DESCRIPTION OF THE TASK: Filter the entries and keep only the lines where the string "computer" appears.

TASK INPUTS:
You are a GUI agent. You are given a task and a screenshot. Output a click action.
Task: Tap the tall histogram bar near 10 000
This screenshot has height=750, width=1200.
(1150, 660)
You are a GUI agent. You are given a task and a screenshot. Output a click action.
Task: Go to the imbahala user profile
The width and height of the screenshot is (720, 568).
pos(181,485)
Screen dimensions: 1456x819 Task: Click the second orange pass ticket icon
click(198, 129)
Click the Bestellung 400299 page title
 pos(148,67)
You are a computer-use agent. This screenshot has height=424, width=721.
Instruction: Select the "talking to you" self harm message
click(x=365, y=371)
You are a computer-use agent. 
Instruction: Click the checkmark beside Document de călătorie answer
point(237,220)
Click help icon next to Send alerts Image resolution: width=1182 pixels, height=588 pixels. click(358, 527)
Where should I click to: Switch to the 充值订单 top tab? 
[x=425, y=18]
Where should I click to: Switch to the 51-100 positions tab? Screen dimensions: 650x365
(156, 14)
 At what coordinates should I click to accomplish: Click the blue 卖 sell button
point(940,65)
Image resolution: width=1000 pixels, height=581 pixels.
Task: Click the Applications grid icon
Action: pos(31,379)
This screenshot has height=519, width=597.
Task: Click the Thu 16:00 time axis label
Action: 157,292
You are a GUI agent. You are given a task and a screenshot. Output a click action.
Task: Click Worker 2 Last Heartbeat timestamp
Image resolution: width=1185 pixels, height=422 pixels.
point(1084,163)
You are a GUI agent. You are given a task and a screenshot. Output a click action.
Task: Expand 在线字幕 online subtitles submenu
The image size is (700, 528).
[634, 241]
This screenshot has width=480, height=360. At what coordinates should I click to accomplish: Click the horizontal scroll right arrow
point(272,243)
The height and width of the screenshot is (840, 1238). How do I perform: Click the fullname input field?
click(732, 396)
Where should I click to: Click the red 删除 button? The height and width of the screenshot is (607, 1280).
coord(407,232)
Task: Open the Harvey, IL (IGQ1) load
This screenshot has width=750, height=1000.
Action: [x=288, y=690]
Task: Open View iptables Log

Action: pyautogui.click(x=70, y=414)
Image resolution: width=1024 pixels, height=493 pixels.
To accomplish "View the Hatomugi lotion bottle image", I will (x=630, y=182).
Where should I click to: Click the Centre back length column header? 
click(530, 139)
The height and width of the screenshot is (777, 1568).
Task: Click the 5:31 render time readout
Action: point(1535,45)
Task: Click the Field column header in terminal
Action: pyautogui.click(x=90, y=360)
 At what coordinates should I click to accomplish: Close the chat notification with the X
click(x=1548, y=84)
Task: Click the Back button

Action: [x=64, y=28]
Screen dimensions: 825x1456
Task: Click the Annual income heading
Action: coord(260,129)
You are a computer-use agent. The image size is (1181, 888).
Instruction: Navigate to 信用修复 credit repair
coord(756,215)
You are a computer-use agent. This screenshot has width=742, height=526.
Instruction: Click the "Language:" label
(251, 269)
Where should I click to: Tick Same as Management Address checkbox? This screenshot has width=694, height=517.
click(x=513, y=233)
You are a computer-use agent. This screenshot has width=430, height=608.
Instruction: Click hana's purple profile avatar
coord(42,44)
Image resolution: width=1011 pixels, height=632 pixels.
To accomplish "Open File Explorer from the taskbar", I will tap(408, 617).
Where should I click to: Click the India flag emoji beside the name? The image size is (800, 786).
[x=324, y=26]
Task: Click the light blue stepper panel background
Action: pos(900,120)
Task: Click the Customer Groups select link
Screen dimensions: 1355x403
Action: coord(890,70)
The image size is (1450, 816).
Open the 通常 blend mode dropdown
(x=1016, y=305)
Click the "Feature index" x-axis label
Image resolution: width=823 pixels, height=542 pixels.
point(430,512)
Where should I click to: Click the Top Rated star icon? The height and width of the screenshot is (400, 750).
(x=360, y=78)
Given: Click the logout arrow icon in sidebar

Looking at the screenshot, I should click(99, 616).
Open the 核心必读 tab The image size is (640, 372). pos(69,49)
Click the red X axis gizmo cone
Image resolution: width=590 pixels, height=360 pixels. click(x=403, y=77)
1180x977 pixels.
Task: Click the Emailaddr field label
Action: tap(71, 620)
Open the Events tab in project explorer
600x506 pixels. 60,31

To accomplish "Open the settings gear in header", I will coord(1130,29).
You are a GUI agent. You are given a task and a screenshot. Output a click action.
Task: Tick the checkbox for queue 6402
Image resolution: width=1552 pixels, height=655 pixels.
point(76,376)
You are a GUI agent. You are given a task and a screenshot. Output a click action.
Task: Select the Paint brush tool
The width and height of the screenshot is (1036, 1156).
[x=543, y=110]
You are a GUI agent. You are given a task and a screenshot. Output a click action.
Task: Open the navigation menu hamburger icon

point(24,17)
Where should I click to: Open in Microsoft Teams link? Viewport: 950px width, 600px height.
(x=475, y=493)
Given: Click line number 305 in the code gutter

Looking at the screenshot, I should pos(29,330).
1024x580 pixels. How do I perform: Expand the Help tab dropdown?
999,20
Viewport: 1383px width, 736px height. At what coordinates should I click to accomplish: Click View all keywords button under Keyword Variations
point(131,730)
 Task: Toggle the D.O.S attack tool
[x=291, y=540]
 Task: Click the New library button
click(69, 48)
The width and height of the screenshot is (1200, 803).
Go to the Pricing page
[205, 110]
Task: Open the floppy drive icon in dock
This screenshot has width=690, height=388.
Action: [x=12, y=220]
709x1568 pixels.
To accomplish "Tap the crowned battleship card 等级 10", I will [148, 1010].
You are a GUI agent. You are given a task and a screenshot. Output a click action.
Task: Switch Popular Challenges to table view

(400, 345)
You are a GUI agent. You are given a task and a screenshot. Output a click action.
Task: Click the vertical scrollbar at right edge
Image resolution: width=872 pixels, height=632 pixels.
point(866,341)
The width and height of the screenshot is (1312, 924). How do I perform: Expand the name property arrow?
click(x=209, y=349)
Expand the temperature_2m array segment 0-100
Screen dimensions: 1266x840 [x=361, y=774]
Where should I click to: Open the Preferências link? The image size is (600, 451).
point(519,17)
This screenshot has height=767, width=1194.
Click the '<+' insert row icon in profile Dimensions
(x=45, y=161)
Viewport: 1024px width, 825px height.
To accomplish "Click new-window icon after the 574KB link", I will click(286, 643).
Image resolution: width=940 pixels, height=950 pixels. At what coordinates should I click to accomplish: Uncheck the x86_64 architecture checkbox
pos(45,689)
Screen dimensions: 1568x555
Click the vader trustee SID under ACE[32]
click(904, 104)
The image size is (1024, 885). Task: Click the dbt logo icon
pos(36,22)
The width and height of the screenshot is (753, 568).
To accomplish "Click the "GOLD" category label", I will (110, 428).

RESULT:
You are a computer-use agent. This screenshot has height=424, width=721.
You are a computer-use agent. 
You are a computer-use agent. The image size is (1181, 888).
You are a computer-use agent. This screenshot has width=742, height=526.
You are a computer-use agent. This screenshot has width=430, height=608.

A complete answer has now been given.